Great, now I sound like I’m just complaining and bitter. I suppose I am a little bitter, but I don’t mean to complain. Anyway my wife told me something else. She told me that when we first met it was my happiness and unflappability (my word, not hers) and optimism that attracted her to me, but now she looks in my eyes and they’re just dead. And that’s pretty much how I feel. I used to see the best in everyone and everything. Silver linings used to come to me so easily that I couldn’t even see the dark clouds. I didn’t even know HOW to be pessimistic.
But now, ever since that eviction, my life is disintegrating around me and I don’t know how to stop it. Every time I think I’ve got my feet under me again something comes along and knocks me over.
There’s only one man on the face of the planet I’d trust enough to sit down and talk to about this, my best friend, my brother by another mother. But he’s 750 miles away now, too far to help me, and I NEED help. Tonight I was just standing with the tool in my hand (I’ll get no more specific than that), pondering whether I could make it look like an accident so that my family would still get the life insurance. It was that close. I went looking for a suicide helpline and found http://www.metanoia.org/suicide/ instead. I think it saved my life tonight. I read it then I cried for about an hour.
I’m tired, I’m hurt, and I’m ashamed. The only person I trust isn’t here. I can’t even call him because my phone’s been shut off. I need help, but, as I think should be obvious by now, I cannot afford a therapist. So here I am. I only hope I can find it here.
5 comments
There’s no way to borrow a phone briefly to get thru to him? Call collect from pay phone? Email?

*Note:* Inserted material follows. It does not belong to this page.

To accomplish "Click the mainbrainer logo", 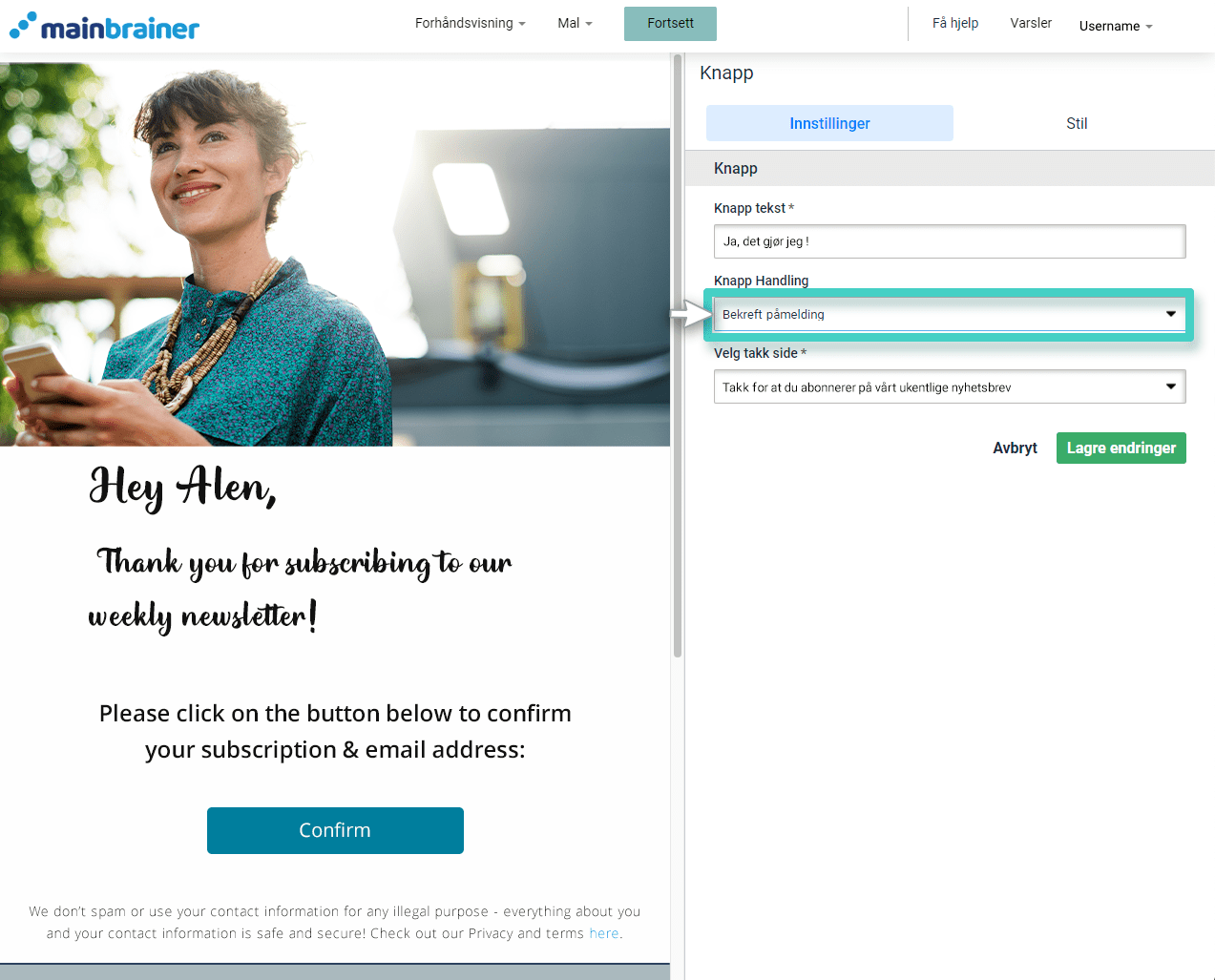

So sorry things are so bad 🙁
I hope you learn to find the silver linings again
*hugs*
This world seems to be going to hell in a handbasket for those of us on the “outs”. I’m sorry that you’re in this predicament and I do hope that things start getting better for you.
Don’t be ashamed to ask for help. Tell your neighbors, boss, friends, coworkers, etc that you’re struggling financially and that you don’t know what to do about it. You may get lucky and someone will help you. That’s one of my problems, I’m too proud to ask for help, even when I was facing homelessness, and am facing it again now. I’m a bit less proud this time around, though. Slow learner I guess.
But seriously, reach out to whoever will listen. It’s worth a shot and you can’t do this on your own.
I am so sorry you are in this situation. I second theWhispersOfMySins’s suggestion to make a reverse charge call to your best friend. I am sure he will understand and accept the call.
I hope the silver lining will shine again.
***Hugs***
The circumstances may be different, but the resulting pain and suffering we feel is so similar. I hope things can get better for you. I wish you peace.
webhead, since you have kids, and your financial status being what it is, do you think you might qualify for some kind of temporary assistance?
Are you paying the student loans? If so, is that something you could put on hold for a bit until you’re back on your feet financially? If I’m not mistaken, there’s a grace period during which you can hold off on those and not have it affect your credit.
I’m not well-versed on what the options are for someone in your situation, and you’ve probably already considered them, but if something comes to mind, I’ll throw it out there. Hoping for the best for you and your family.